Our hotel, 28 Boutique, was within sight of the 7th century B.C. settlement of Ancient Thera, reached by a snaking narrow road up to a saddle some 290 metres (about 950 feet) above sea level. It looked challenging, so we climbed it, passed occasionally by the less energetic in hired cars or touring minibuses. Once at the site, we climbed to the centre of the ruins at a little over 360 metres (about 1180 feet). Extensive and well-maintained and presented, the remains give a good idea of life up to and including Roman times. Well worth the visit.

We took the clearly marked but less manicured footpath (more like a goat track in parts) down to Perissa, where we intended to catch a water taxi back to our resort of Kamari. High winds meant the boats weren’t sailing so we could either catch a local bus, call for a taxi from the capital, Fira, or walk back the way we’d come. We did the latter and enjoyed the trek, taking advantage of the alternative views provided by the different direction of the walk.

Another outing took us to a local winery for a tasting, an almost abandoned village and to the beautiful town of Oia, to watch the sunset amongst thousands of other tourists, many from the cruise ships that visit the island every day. I had a more important motive for visiting Oia, however. There’s a bookshop there, Atlantis Books, which I was determined to find.

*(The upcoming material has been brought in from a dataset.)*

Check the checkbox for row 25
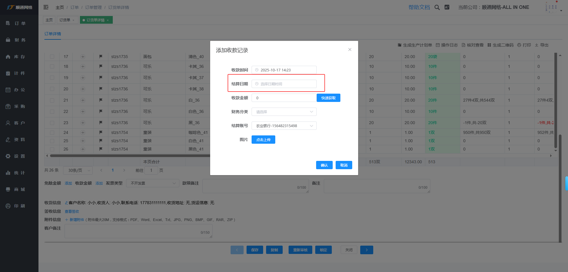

Glad I did. I left them a signed copy of Breaking Faith to add to their amazing international collection of fiction and nonfiction books and bought a copy of The Annals of Imperial Rome by Tacitus, which I’ve intended to read for a long time.

We visited the Spa of theGods, overlooking the caldera, where we were massaged in a cave by two slender Greek maidens with skill and surprising strength, leaving us utterly relaxed. A luxury we allowed ourselves in spite of its expense.

A visit to the local outdoor cinema in Kamari allowed us to watch Great Expectations under a clear sky whilst drinking from the bar. A very pleasant experience.
           
Akrotiri, the site now considered by many historians and archaeologists to be the location of the original settlement of Atlantis, was interesting but, covered and formally directed, lacked the immediacy and intimacy of Ancient Thera.

A cruise on a local sailing boat took us to the small island of Thirassia, population 150, where we ate at the small tavern on the harbour, Captain John’s, enjoying some local delicacies and drinking local wine. We then braved the choppy seas to watch the sun as it set behind the tiny (and newest) island of Aspronissi in the caldera.

An excellent holiday and the reason for my silence over the past days.

Back home now and ready to continue with the fantasy trilogy and other projects I have in mind. So, you’ll find some book reviews appearing here in the next few days, along with character sketches of some of the major characters in Joinings, volume one of the fantasy trilogy, A Seared Sky, due to be published by Fantastic Books Publishing later this year.


I look forward to your comments, as ever.